In [2]: import pdb; pdb.pm()
> /home/lilith/Developer/intro-to-debugging-in-python/cross_section.py(73)my_function()
-> raise Exception("Oh no!")
(Pdb)

Stack frames

w(here)         # where am i
d(own)          # down a frame (optionally takes an argument for number)
u(p)            # up

Inspection

l(ist) [first[, last]]   # list the source code for the current file
                         # without arguments lists 11 lines around current line
a(rgs)                   # print the arguments of current function

p expression             # evaluate and print result of an expression
pp expression            # like `p` but pretty print
whatis expression        # get type of the expression result
source expression
display [expression]     # display the value of `expression` if it changed, each time
                         # execution stops in the current frame
interact

Execution

s(tep)
n(ext)
unt(il) [lineno]
r(return)            # continue until a return is evaluated
j(ump) lineno        # set the next line that will be executed

Breakpoints

b(reak) [([filename:]lineno | function) [, condition]]
enable bpnumber
disable bpnumber
ignore bpnumber
condition bpnumber [condition]

Avoiding bugs in the first place

Having listed some of the bugs you might encounter above, it would be remiss to not discuss a general strategy for avoiding these errors in the first place.
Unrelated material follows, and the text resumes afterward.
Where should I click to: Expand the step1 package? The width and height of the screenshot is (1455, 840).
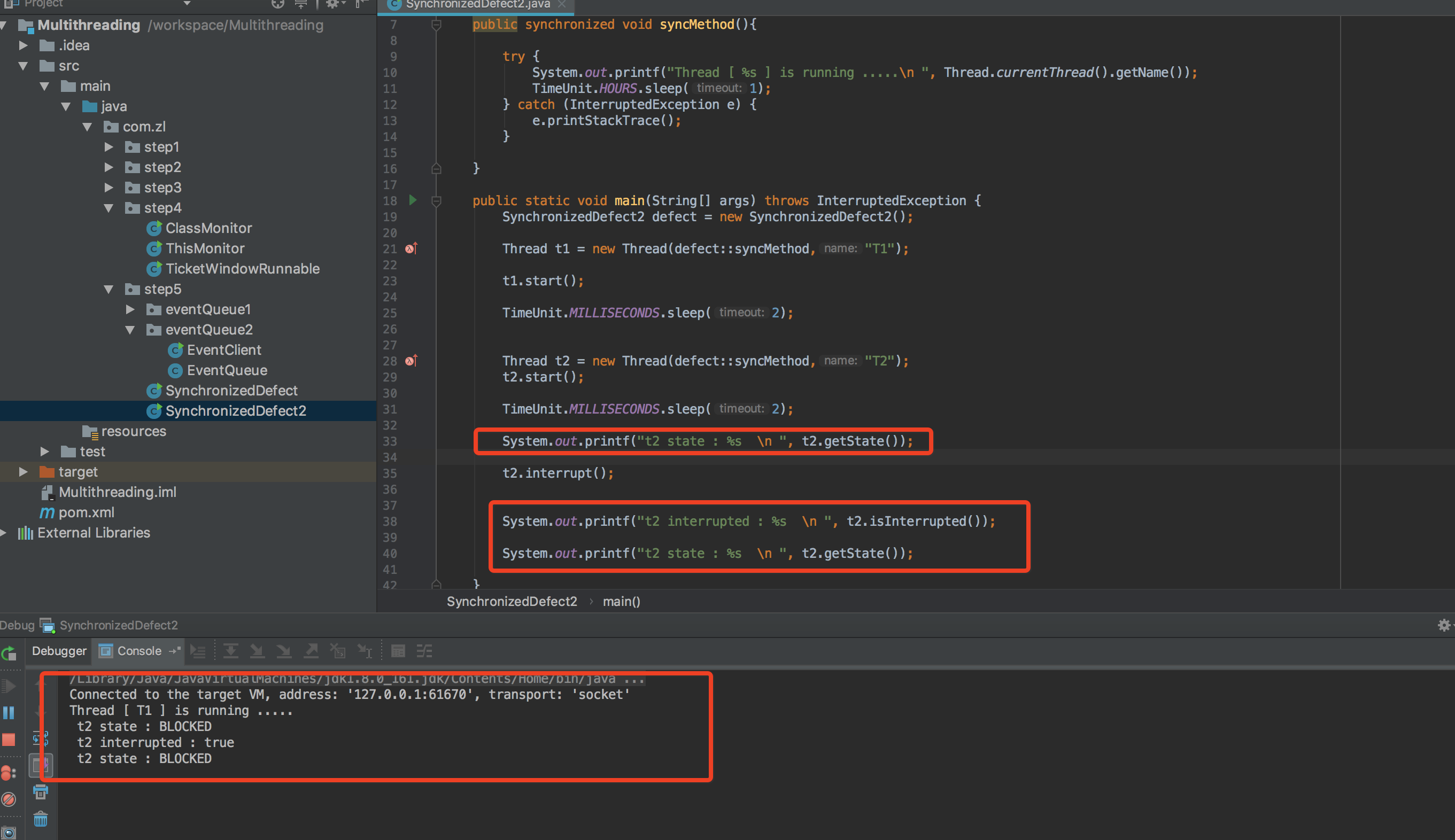pos(109,147)
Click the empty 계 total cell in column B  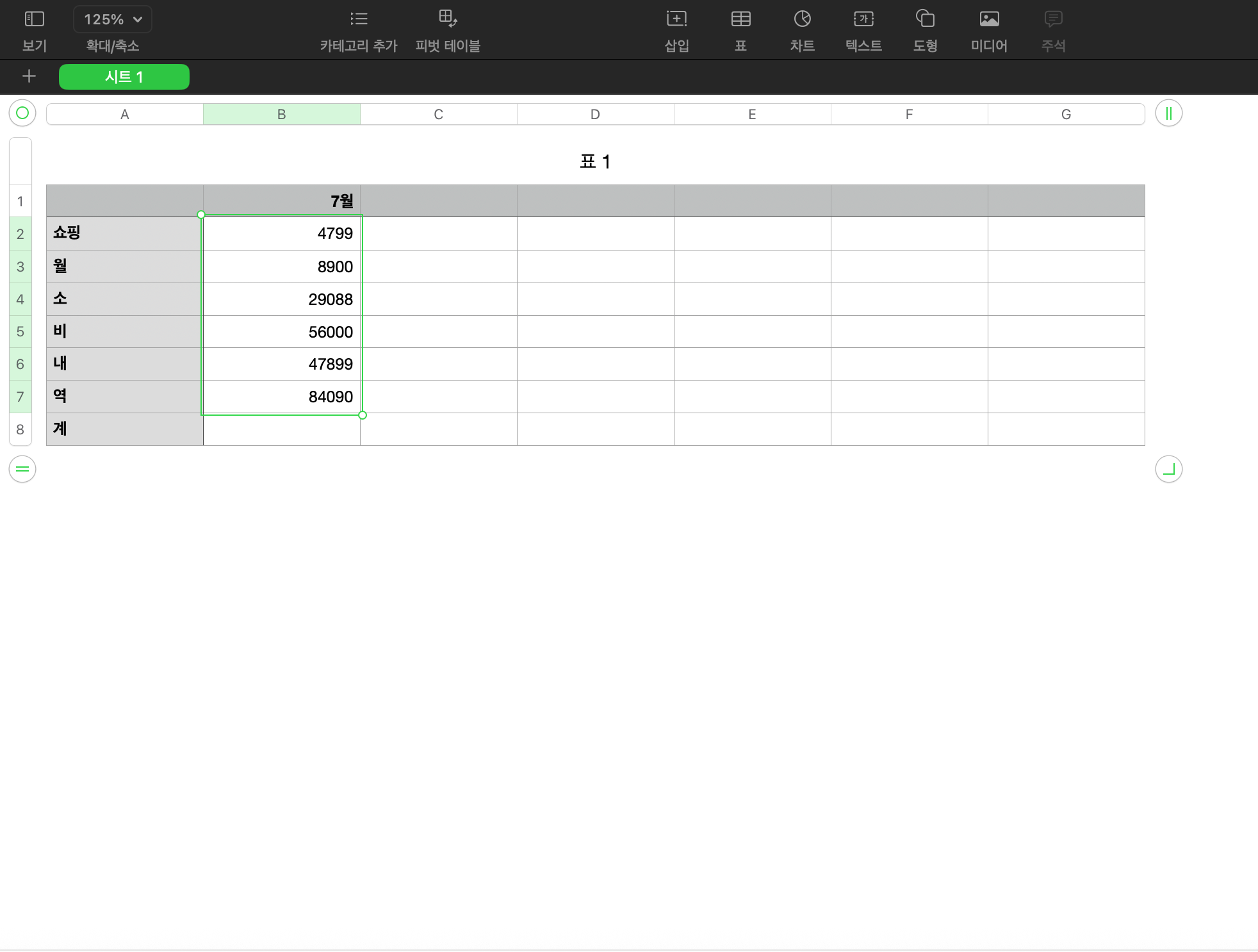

As hinted, static analysis tools are excellent for avoiding common, programmatically detectable mistakes, however the most useful thing you can do is have a comprehensive test suite.

It is much easier to confirm the behaviour of a function or section of your code if you can test and check it in isolation, and a good test suite will do precisely that. If you encounter a logical error, the test suite will likely give you a very good indication of where to start looking.

Once you have found the bug, make sure you record the input as a new test in your test suite, to avoid that bug ever occurring again. As you are pulling your code apart, it is also an excellent practice to add new unit tests to your test suite to solidify the expected behaviour of your code.

Another very sensible approach that can help you debug programs is consistent logging. Python has an excellent builtin logging package that lets you set the severity of the log (debug, info, warn, error, fatal). Log levels can be change (in Python even dynamically) to change the verbosity of your program.